> **Text segment**:
Aleatora: composing with streams

Welcome to Aleatora!

Aleatora is a music composition framework: it is designed to help you write programs that generate organized sound (or MIDI data, OSC messages, video, or whatever other time-series data you like). To use Aleatora, you can write a program that builds up a composition, and then play the composition live, or render it to an audio file (assuming it is finite!). If the composition is deterministic, finite, and does not rely on external input, a single render may suffice to represent it. Otherwise, the composition may go on forever or change every time it is played (hence the name).

In the grand computational-musical future, there will be a platform for easily distributing such compositions without requiring the listener to install anything, but for now you can create multiple renders, play it live, or politely ask the listener to install Aleatora.

Design

“It is better to have 100 functions operate on one data structure than 10 functions on 10 data structures.”

Aleatora is implemented as a Python library, built around lazy, effectful, replayable streams.

What does that mean? Like most audio synthesis frameworks, Aleatora lets you build up complex sounds by connecting generators in an audio graph (function composition + parallel composition). Unlike most, it also lets you build things up horizontally: streams can be composed sequentially, so the audio graph can change over time on its own (based on the computation described in the graph itself).

In other words: there are three common meanings of the word “add” in music: “add a verse”, as in sequential composition; “add a harmony line”, as in parallel composition; and “add some reverb”, as in function composition. Aleatora supports all three of these meanings in its core abstraction, and all three can be nested interopably.

Additionally, streams may contain any kind of data type, not just samples. So you can use the same basic abstraction, and all the operations that it offers, to work with individual samples, multichannel frames, strings, events, arrays, MIDI data, etc., just as well as with individual audio samples.

Finally, streams are first-class values. You can store them in variables, pass them around, write functions that transform them, and so on. This allows you to build up compositions functionally. Rather than saying, “it’s time T, so make change X to the audio graph! then make change Y! then make change Z!”, you can say “my composition consists of stream A, sliced at time T, followed by stream B”. In this simple case, the distinction may seem trivial, but the latter also allows you to express things that would be difficult or impossible without compositions-as-values; for example, you can say “my composition consists of stream A, but wobbled” (run at a time-varying rate, without being rendered to a buffer ahead of time).

Features

  • Built around streams: build up compositions using sequential, parallel, and functional composition.

  • Easily work at different levels of abstraction, from individual audio samples to events and beyond.

  • Language integration:

    • Streams are iterables, and iterables can be easily converted to streams.

    • Operator overloading to make working with streams more pleasant and concise.

    • Aleatora is a library, not a new language: benefit from the verdant Python ecosystem.

> **Objective**: What kind of streams does the Aleatora overview say the library is built around? The data below comes from a separate source unrelated to the Aleatora overview.

> **Data block**:

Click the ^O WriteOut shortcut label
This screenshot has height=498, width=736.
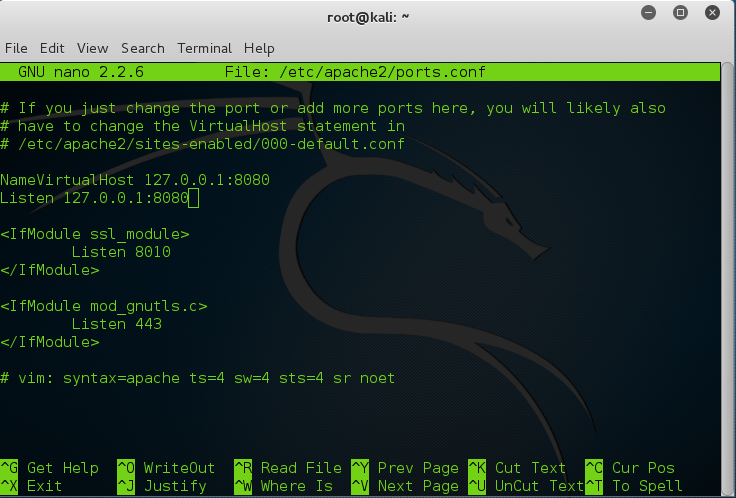[x=166, y=468]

> **The solution**: Lazy, effectful, replayable streams.